#### Records for this task:
··········

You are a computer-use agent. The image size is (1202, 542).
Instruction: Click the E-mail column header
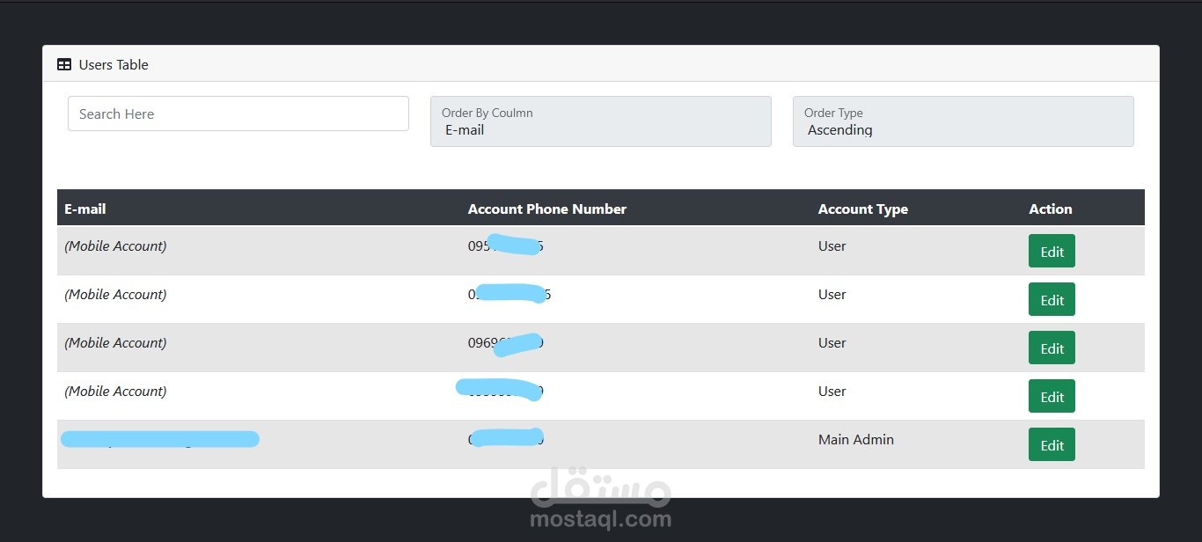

··········

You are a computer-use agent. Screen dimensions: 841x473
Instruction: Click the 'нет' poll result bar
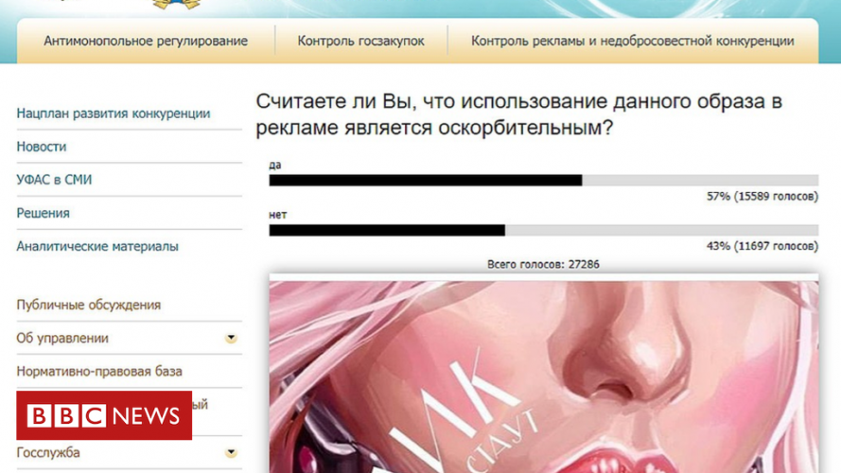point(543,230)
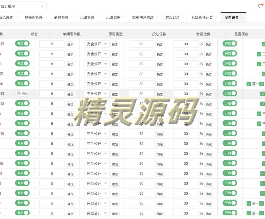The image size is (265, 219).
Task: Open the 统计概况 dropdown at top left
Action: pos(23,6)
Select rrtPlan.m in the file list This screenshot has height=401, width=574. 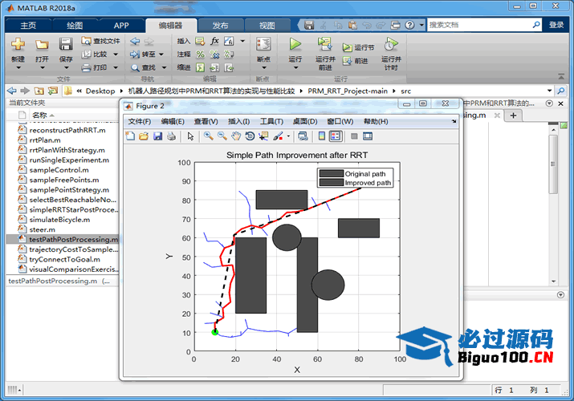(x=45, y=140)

··········

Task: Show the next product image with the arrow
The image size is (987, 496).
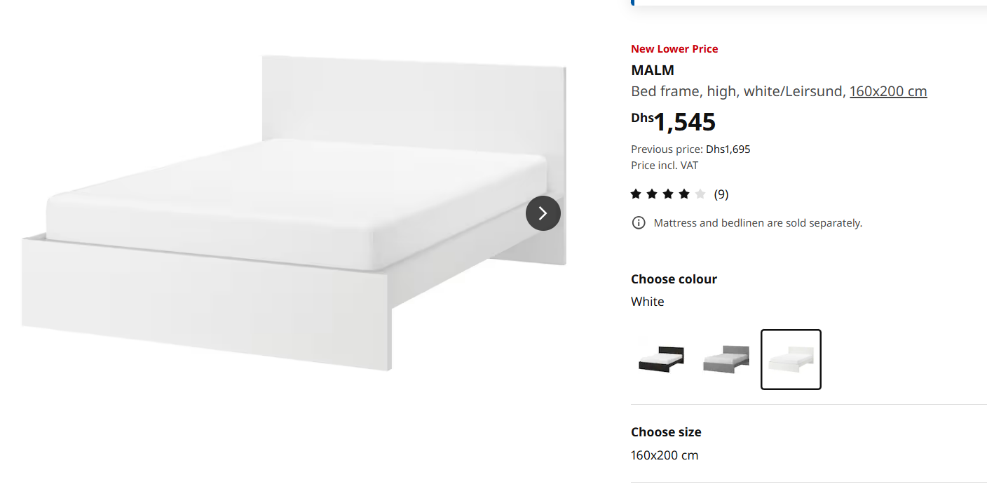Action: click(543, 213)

··········

#### Task directions:
From the entries, copy every line in which the word "computer" occurs.

#### Result below:
You are a computer-use agent. The image size is (1202, 542).
You are a computer-use agent. Screen dimensions: 841x473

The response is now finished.